[Excerpts from a dataset]

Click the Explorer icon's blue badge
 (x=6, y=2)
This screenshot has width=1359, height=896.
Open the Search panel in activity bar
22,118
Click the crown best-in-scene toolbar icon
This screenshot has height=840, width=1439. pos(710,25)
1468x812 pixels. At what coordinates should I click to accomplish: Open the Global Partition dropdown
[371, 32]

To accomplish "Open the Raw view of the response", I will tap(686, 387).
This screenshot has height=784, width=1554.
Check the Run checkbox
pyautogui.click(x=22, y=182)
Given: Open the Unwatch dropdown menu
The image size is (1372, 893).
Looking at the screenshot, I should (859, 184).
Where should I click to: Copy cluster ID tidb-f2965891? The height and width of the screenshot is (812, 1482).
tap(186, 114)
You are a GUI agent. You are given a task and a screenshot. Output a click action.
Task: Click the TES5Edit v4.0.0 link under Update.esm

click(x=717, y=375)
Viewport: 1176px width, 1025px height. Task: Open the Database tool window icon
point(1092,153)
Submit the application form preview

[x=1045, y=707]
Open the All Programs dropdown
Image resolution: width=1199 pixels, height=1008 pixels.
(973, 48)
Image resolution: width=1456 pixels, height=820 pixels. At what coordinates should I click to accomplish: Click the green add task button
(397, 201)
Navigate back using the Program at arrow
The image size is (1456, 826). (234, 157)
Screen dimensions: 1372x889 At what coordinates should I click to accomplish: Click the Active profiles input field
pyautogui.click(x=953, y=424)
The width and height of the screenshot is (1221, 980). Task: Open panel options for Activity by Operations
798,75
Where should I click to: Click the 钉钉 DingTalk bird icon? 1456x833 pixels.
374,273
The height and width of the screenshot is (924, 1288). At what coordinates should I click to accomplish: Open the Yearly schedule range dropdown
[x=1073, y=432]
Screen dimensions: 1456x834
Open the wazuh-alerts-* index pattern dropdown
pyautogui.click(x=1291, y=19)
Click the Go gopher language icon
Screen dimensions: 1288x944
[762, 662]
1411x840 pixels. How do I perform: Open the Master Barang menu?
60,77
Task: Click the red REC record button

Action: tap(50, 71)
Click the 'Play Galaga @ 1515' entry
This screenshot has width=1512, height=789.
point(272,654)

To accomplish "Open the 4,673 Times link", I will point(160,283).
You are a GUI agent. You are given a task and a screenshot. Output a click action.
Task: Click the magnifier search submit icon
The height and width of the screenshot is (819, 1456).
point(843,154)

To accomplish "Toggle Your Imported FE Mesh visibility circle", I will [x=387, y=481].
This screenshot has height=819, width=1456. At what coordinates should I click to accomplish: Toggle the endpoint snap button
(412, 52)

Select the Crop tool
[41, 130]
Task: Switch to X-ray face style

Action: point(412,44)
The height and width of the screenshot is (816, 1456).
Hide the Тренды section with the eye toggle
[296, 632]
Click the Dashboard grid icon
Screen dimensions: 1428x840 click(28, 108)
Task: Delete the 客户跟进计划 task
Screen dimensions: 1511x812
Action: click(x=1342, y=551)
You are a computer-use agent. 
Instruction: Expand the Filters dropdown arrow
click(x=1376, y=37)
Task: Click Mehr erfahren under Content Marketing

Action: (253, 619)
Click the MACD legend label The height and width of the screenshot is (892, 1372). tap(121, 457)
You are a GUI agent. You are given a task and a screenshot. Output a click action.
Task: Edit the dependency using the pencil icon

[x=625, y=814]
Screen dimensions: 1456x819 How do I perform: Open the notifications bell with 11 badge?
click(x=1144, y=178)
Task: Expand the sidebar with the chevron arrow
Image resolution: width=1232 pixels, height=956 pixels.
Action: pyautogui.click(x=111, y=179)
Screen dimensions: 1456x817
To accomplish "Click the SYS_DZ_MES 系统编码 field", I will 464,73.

(What is being asked): Only the lines that hold the word "will" are wanted; each should be pulled from the records.

(Problem solution):
To accomplish "Open the Raw view of the response", I will tap(686, 387).
To accomplish "Open the 4,673 Times link", I will point(160,283).
To accomplish "Toggle Your Imported FE Mesh visibility circle", I will [x=387, y=481].
To accomplish "Click the SYS_DZ_MES 系统编码 field", I will 464,73.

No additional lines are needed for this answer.